* _About this exercise_
What is wanted is every line below from the one with "1030x962 pixels. Task: Click" up to and including the one with "This screenshot has height=404, width=1200.", retyped exactly, pictures excluded, nothing else.

Stored items:
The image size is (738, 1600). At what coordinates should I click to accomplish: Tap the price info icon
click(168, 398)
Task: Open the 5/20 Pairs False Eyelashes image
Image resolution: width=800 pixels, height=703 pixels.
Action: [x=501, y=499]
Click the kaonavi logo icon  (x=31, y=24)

* * *

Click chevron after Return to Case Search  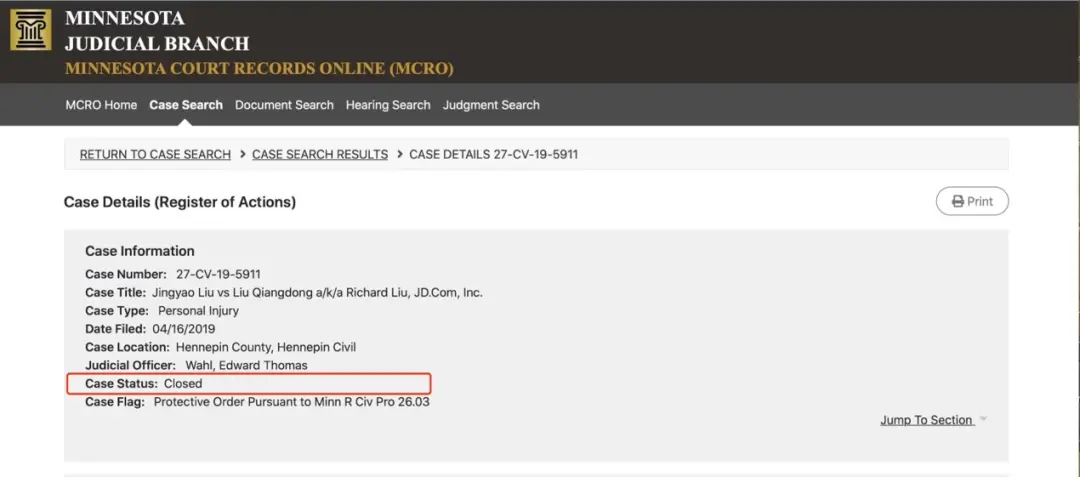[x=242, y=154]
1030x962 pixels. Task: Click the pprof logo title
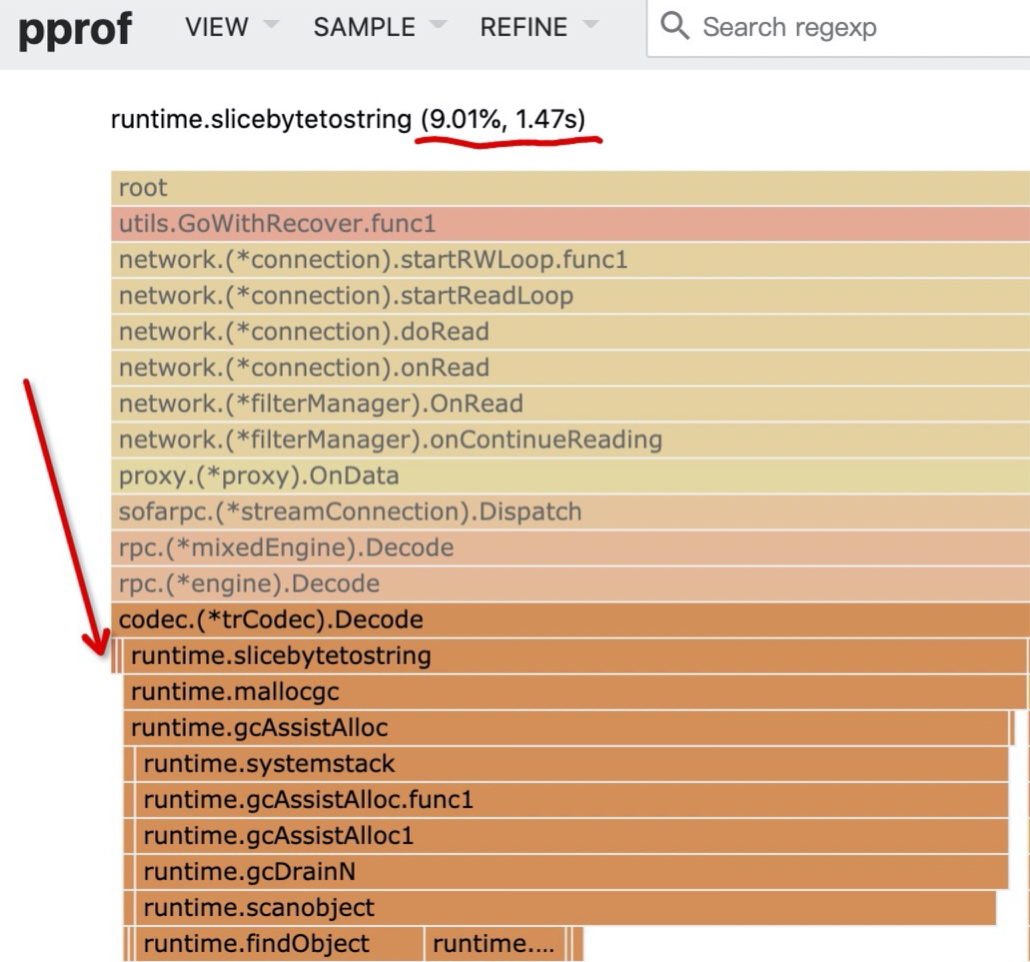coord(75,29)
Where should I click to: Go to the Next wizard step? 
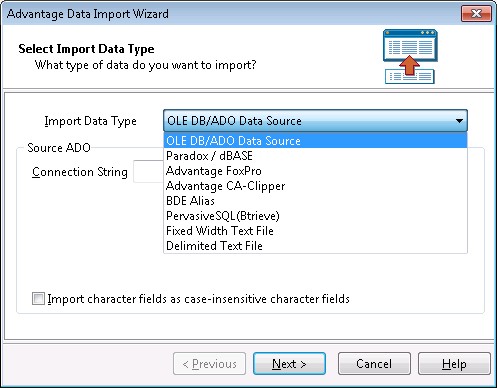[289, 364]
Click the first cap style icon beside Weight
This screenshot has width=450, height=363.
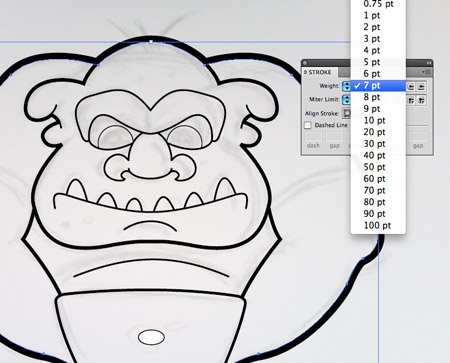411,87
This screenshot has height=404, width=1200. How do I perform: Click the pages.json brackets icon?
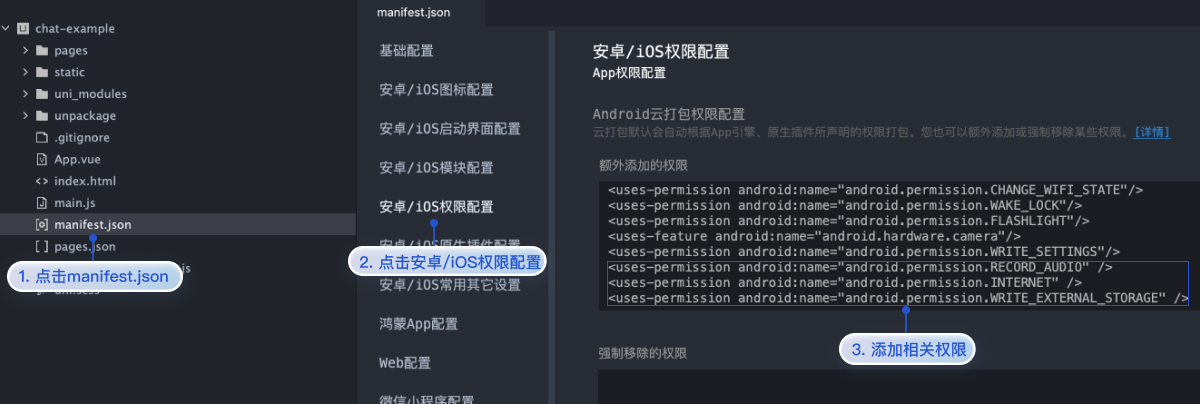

* _Exercise result_
1030x962 pixels. Task: Click the pprof logo title
coord(75,29)
Where should I click to: Go to the Next wizard step? 
[289, 364]
Click the first cap style icon beside Weight
This screenshot has width=450, height=363.
411,87
This screenshot has height=404, width=1200. How do I perform: Click the pages.json brackets icon?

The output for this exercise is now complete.